BIZET Carmen C. Margaine, K. Gardeazabal, B. Jagde, L. Micheletti; Orchestra, coro e ballo dell’Arena di Verona, direttore Marco Armiliato regia e scene Franco Zeffirelli costumi Anna Anni coreografia El Camborio

Verona, Arena 17 giugno 2022

Doveva avere proprio ragione quel diavolo di un Nietzsche nel sottolineare, sia pur in aperto polemico contrasto con le brune nordiche del suo ex amico Wagner, la estrema potenzialità di un’opera mediterranea come la Carmen di Bizet. Oggi, con animo meno di parte, non possiamo non restare ogni volta ammaliati da questa strana commistione di esplosione di vitalità e di colori e nel contempo del costante e sotterraneo alito di morte che ne rappresenta una miscela esplosiva e vincente: eros e thanatos. secondo una ben rodata ricetta romantica delle pulsioni contrastanti studiate dal Doktor Freud.

Nell’opéra comique di Bizet c’è infatti tutta la Spagna pittoresca con i suoi profumi, il caldo, la frenetica vita, il colore dei suoi costumi tradizionali e i ritmi ossessivi delle sue danze classiche. Ma per portarla in scena nella pienezza dei dettagli occorre un regista di solida tradizione come, nel caso di questa inaugurazione areniana un po’ straordinaria, il compianto Franco Zeffirelli, che ha rinsaldato negli anni il suo legame con Verona.
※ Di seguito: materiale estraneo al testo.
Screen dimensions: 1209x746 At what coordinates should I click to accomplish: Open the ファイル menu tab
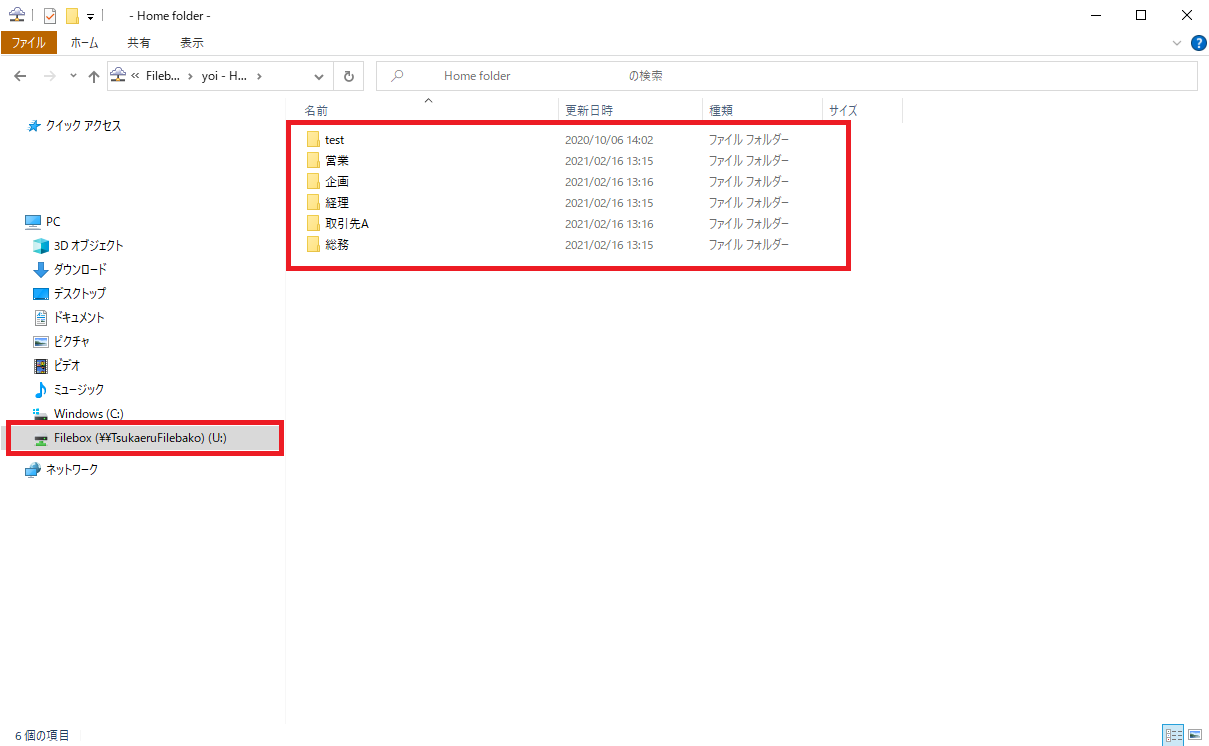tap(28, 43)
La novità era infatti una Carmen, in un certo senso “nuova”, in quanto costituita dall’assemblaggio di edizioni diverse (Zeffirelli ne realizzò una nel 1995 al suo debutto in Arena ed un’altra nel 2009, senza contare alcuni ritocchi intermedi e bozzetti lasciati inutilizzati). Una serata magica dedicata da Cecilia Gasdia, che da qualche anno regge con mano sicura le sorti del Festival lirico veronese, alla ricorrenza centenaria della nascita di Renata Tebaldi e Ettore Bastianini (ascoltati in voce prima dell’inizio). Ma questa 99ma edizione era innanzitutto non solo la vigilia del centenario del Festival, ma anche quella del centenario della nascita di Zeffirelli, che nel cartellone 2022 firma anche Traviata e Turandot.

Già avendo visto Pagliacci e la scena del Caffè Momus in Bohème avevamo avuto modo di notare l’abilità del regista fiorentino nel muovere le masse in scena. Verona, col suo enorme palcoscenico (quasi 60 metri di boccascena) e le centinaia di comparse, gli offriva un’occasione davvero unica di sbizzarrirsi ad inventare una miriade di controscene secondarie. Nel primo atto la piazza si anima di ambulanti, di ladri in fuga, di carretti, soldati a cavallo e umili somari, anzi anche di una abbozzata carica di cavalleria. Insomma un vero tableau vivant, in cui si fa quasi fatica a seguire la molteplicità delle singole azioni sempre ben coordinate. Più corrusco e petroso il covo dei contrabbandieri, mentre il tourbillon scenico si ripete nell’ultimo atto con il finale femminicidio sotto l’emblema della croce. Onnipresente il ruolo della danza (cui ha dato vita l’innesto della compagnia di flamenco di Antonio Gades, che ha arricchito la coreografia originale di El Camborio) con mantiglie svolazzanti, aitanti toreri in sfilata, passi di flamenco in un clima da orgia dionisiaca.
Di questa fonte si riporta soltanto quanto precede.